If the list has more than one label set, the VM is excluded if any of the label sets are applicable for the VM.

inventories[]

object (Inventory)

List of inventories to select VMs.

A VM is selected if its inventory data matches at least one of the following inventories.

LabelSet

Message representing label set. * A label is a key value pair set for a VM. * A LabelSet is a set of labels. * Labels within a LabelSet are ANDed. In other words, a LabelSet is applicable for a VM only if it matches all the labels in the LabelSet. * Example: A LabelSet with 2 labels: env=prod and type=webserver will only be applicable for those VMs with both labels present.

JSON representation
{
  "labels": {
    string: string,
    ...
  }
}
Fields
labels

map (key: string, value: string)

Labels are identified by key/value pairs in this map. A VM should contain all the key/value pairs specified in this map to be selected.
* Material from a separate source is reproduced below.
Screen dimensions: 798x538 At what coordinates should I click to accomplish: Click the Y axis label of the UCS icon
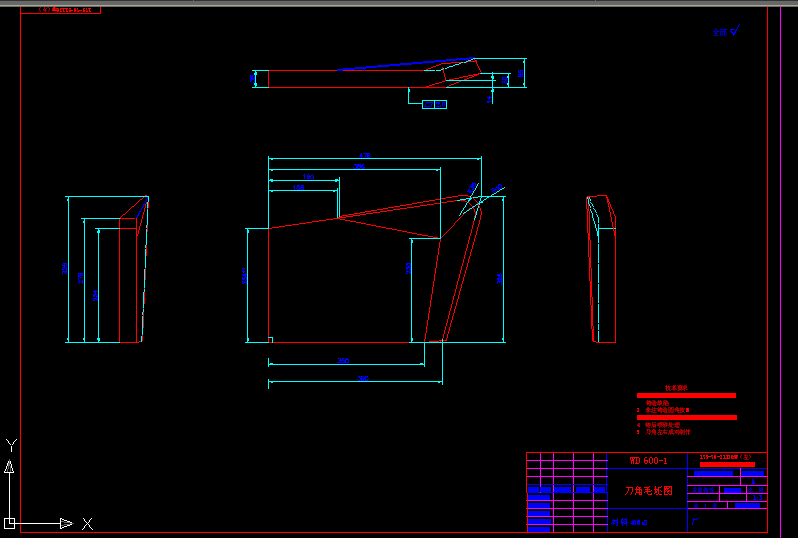11,444
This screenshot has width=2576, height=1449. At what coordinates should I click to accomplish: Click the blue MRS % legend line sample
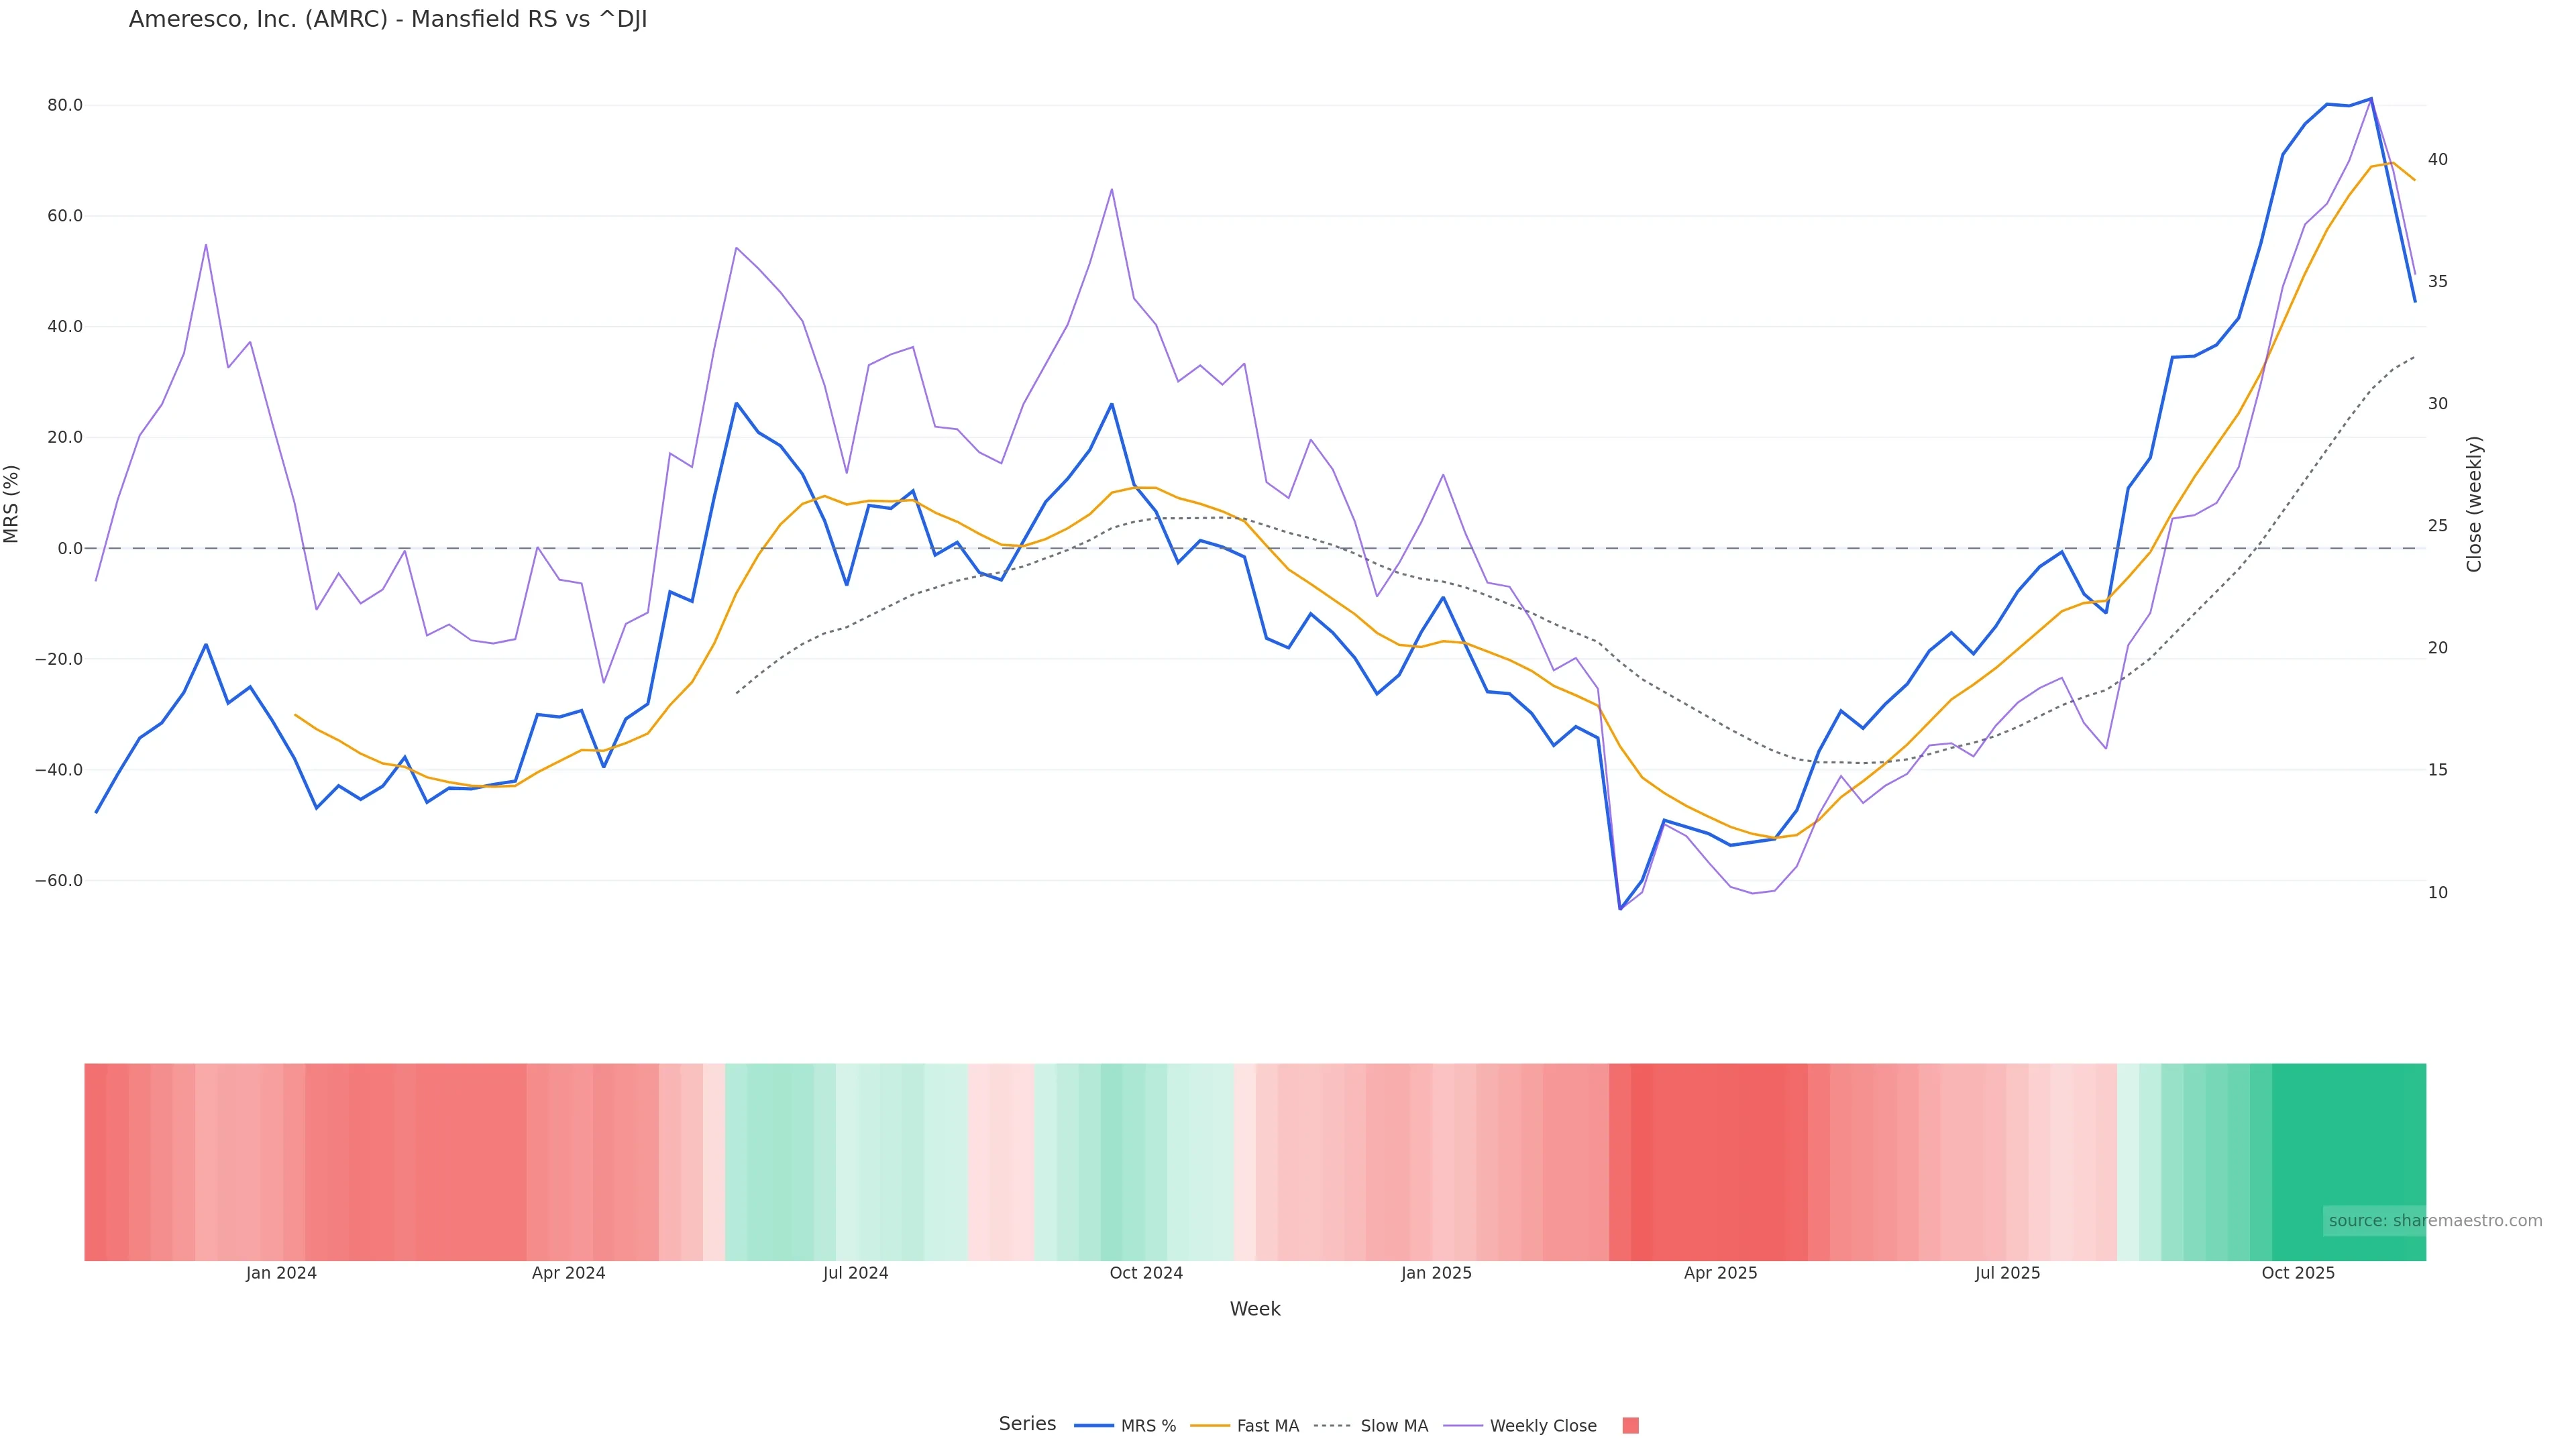(1093, 1425)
An object containing a list of "key": value pairs. Example: { "name": "wrench", "mass": "1.3kg", "count": "3" }.

Inventory

VM inventory details.

JSON representation
{
  "osShortName": string,
  "osVersion": string
}
Fields
osShortName

string

Required. The OS short name

osVersion

string

The OS version

Prefix matches are supported if asterisk(*) is provided as the last character. For example, to match all versions with a major version of 7, specify the following value for this field 7.*

An empty string matches all OS versions.

Rollout

Message to configure the rollout at the zonal level for the OS policy assignment.

JSON representation
{
  "disruptionBudget": {
    object (FixedOrPercent)
  },
  "minWaitDuration": string
}
Fields
disruptionBudget

object (FixedOrPercent)

Required. The maximum number (or percentage) of VMs per zone to disrupt at any given moment.

minWaitDuration

string (Duration format)

Required. This determines the minimum duration of time to wait after the configuration changes are applied through the current rollout. A VM continues to count towards the disruptionBudget at least until this duration of time has passed after configuration changes are applied.

A duration in seconds with up to nine fractional digits, ending with 's'. Example: "3.5s".